[TEXT]

Lieben Sie Ihren Körper?

Leider wird der menschliche Körper in unserer Gesellschaft oftmals auf eine Hülle aus Fleisch reduziert, die auf Gedeih und Verderben perfekt sein muss. Viele haben sich von ihrem Körper entfremdet und versuchen den geltenden Schönheitsidealen zu entsprechen, indem sie ihn auf die unterschiedlichsten Arten optimieren. Was nicht schön ist, wird kaschiert, möglichst vorteilhaft dekoriert oder wegoperiert. Dabei ist unser Körper ein Schatz und ein lebendiger Organismus, ohne den wir nicht auf dieser Erde sein könnten. Zusammen mit unserem Geist und unserer Seele macht er uns zu dem, was wir sind. Er ist der Ort, an dem wir das Leben erleben, der Ort der sinnlichen Freuden und der tiefen Intimität mit uns und anderen Menschen. Wird er krank, kann das Leben zur Qual werden. Stirbt er, ist unser Leben vorbei. Sind Körper, Geist und Seele in Balance, lässt es wunderbar leben.

Therapien für das Gleichgewicht

Unserem Körper kann es aber nur gut gehen, wenn wir sorgfältig mit ihm umgehen, indem wir einen gesunden Lebensstil pflegen, uns ausgewogen ernähren und uns an der frischen Luft vom stressigen Alltag erholen. Leider reichen diese Massnahmen in unserer schnelllebigen Gesellschaft nicht immer aus. Wer sich in einem Ungleichgewicht befindet, kann Gegensteuer geben. Es gibt zahlreiche Atemtechniken, Meditations-, Konzentrations- und Bewegungsformen, die helfen, Körper und Geist in Balance zu bringen und zu halten – darunter Qigong, Yoga, Autogenes Training sowie verschiedene Tanztherapien. Bekannte Begriffe in der Bewegungstherapie sind auch Rolfing und Feldenkrais (s. Box).

Eine eigene Methode, die in über 26 Ländern unterrichtet wird, hat die deutsche Beckenbodenexpertin und Bewegungstherapeutin, Coco Berlin, entwickelt. Im Fokus ihrer Arbeit steht immer der Körper und die Entdeckung dessen. «Menschen, die sich im eigenen Körper wohl fühlen und sich selbst lieben, haben Zugang zu ihren persönlichen Ressourcen und Kraftquellen. Sie leiden weniger unter Ängsten, Depressionen und Burnout und sind in Krisen resilienter», schreibt sie in ihrem Buch.

Kobi ergänzt: «Wer sich nicht selbst lieben kann und alles daran setzt, um an sein äusserliches Idealbild zu kommen, wird keinen Frieden mit sich selbst haben. Im Gegenteil, alles, was wir an uns selbst verachten, sorgt für tiefe seelische Verletzungen.» Sind wir hingegen in Harmonie mit uns selbst, erleben wir auch eine harmonische Aussenwelt: Der Frieden im Innen, gibt Frieden im Aussen.

[/TEXT]
[DATENSATZAUSZÜGE]

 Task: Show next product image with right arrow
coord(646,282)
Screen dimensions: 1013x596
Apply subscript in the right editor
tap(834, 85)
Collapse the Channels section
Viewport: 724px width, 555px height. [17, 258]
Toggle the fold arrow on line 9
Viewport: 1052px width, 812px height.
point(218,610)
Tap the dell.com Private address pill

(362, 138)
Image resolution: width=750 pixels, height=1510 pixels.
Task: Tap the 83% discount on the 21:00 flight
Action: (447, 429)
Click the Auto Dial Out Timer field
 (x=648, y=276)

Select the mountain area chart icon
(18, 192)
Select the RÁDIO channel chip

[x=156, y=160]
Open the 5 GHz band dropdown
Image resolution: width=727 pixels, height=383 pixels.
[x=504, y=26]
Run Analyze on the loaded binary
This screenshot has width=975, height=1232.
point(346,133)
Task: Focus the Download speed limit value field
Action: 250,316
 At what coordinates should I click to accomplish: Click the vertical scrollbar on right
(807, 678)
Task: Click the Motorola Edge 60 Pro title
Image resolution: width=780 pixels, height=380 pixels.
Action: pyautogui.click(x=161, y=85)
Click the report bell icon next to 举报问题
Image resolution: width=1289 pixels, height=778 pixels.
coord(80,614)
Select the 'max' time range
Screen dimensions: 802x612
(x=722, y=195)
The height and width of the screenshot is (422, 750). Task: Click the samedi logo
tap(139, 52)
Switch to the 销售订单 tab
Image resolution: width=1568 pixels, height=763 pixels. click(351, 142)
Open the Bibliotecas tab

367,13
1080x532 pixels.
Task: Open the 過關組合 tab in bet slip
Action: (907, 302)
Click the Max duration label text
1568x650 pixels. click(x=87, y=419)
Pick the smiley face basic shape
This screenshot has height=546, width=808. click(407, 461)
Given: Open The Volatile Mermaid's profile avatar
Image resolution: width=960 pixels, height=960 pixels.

[/DATENSATZAUSZÜGE]

AUFGABENSTELLUNG >> Schreiben Sie aus dem Text über die Liebe zum eigenen Körper den Abschnitt von „Unserem Körper kann“ bis „Feldenkrais (s. Box).“ wortgetreu ab.

LÖSUNG >>
Unserem Körper kann es aber nur gut gehen, wenn wir sorgfältig mit ihm umgehen, indem wir einen gesunden Lebensstil pflegen, uns ausgewogen ernähren und uns an der frischen Luft vom stressigen Alltag erholen. Leider reichen diese Massnahmen in unserer schnelllebigen Gesellschaft nicht immer aus. Wer sich in einem Ungleichgewicht befindet, kann Gegensteuer geben. Es gibt zahlreiche Atemtechniken, Meditations-, Konzentrations- und Bewegungsformen, die helfen, Körper und Geist in Balance zu bringen und zu halten – darunter Qigong, Yoga, Autogenes Training sowie verschiedene Tanztherapien. Bekannte Begriffe in der Bewegungstherapie sind auch Rolfing und Feldenkrais (s. Box).